New York City’s four-part case against Exxon Mobil for MTBE contamination of groundwater in Jamaica moved past the first phase Wednesday, when a jury ruled in favor of the city after it proved it will build a proposed water treatment plant and use the wells it is ordering the oil giant to pay to clean out.
The second phase, which began Wednesday, will examine whether the additive will be present near the wells in 15 or 20 years and would impact the water supply when the wells are turned on. The Jamaica water well system would supply Queens with water in the event of a shortage from upstate sources.

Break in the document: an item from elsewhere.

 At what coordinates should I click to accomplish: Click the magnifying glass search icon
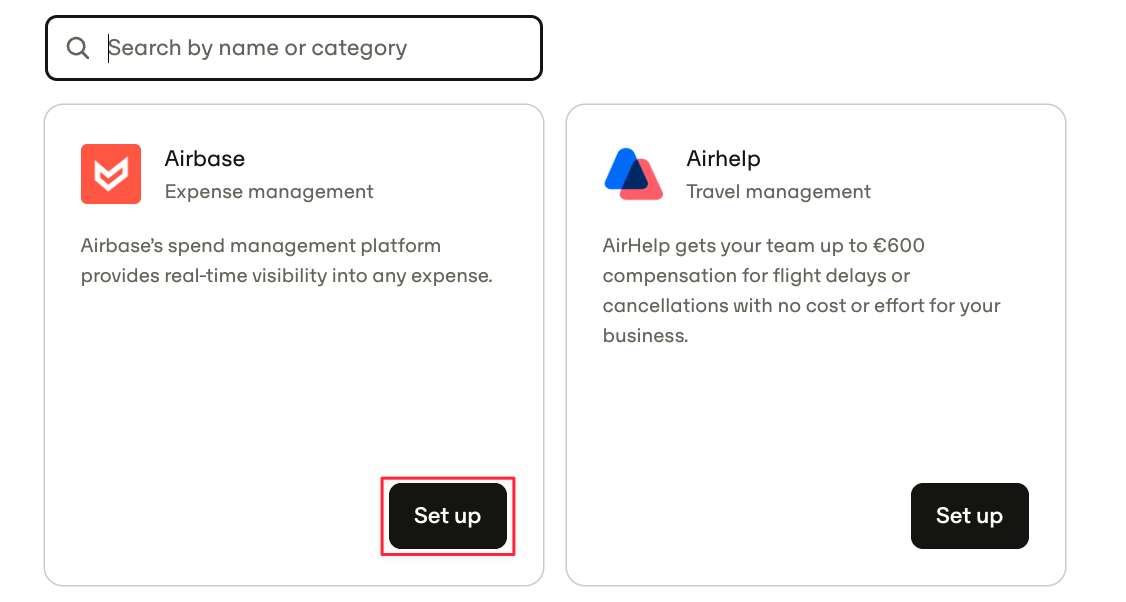[78, 48]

In the case before Judge Shira Scheindlin of United States District Court in Manhattan, the city is suing for the costs of removing MTBE from the city’s groundwater water. The suit seeks $250 million.
Jury selection for the trial was Aug. 3, and the jury had been in deliberation since Monday. City attorneys, joined by the San Francisco law firm of Sher Leff LLP, which specializes in litigation involving water contamination, argue that Exxon knew MTBE could pollute the groundwater beneath its storage stations when it began using it in the late 1970s. They also contend the corporation and other oil companies conspired to keep the dangers of the chemical a secret.

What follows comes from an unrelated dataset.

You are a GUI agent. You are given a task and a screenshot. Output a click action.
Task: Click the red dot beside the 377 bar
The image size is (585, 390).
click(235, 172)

While it was supposed to replace lead, improve efficiency and reduce tailpipe emissions, MTBE proved highly soluble in water and became the source of hundreds of recent lawsuits against oil companies. New York State banned MTBE in 2004.
“This is simply the initial phase of the trial, one which is unrelated to water quality,” Kevin Allexon, an Exxon spokesman, wrote in an e-mail. “These wells have gone unused for more than 12 years and even the city’s principal expert does not contend that any ExxonMobil stations contributed to the small amounts of MTBE found in the wells — something which we look forward to demonstrating as the trial continues.”
While several of the nation’s largest oil companies, such as Shell, BP, Chevron, Citgo, Hess and Sunoco settled claims against them for $15 million, Exxon has remained steadfast in admitting no liability.
To prove oil distributors’ collective awareness of the product’s dangers, the city points to a former Exxon employee, who testified the company became aware of MTBE’s risks in 1980 after investigating a tank leak in Jacksonville, Md. An internal memorandum circulated at Exxon in 1984, according to the complaint, states:
“Based on the high mobility and taste/odor characteristics of MTBE, Exxon’s experience with contamination in Maryland and our knowledge of Shell’s experience with MTBE contamination incidents, the number of well contamination incidents is estimated to increase three times following the widespread introduction of MTBE into Exxon gasoline.”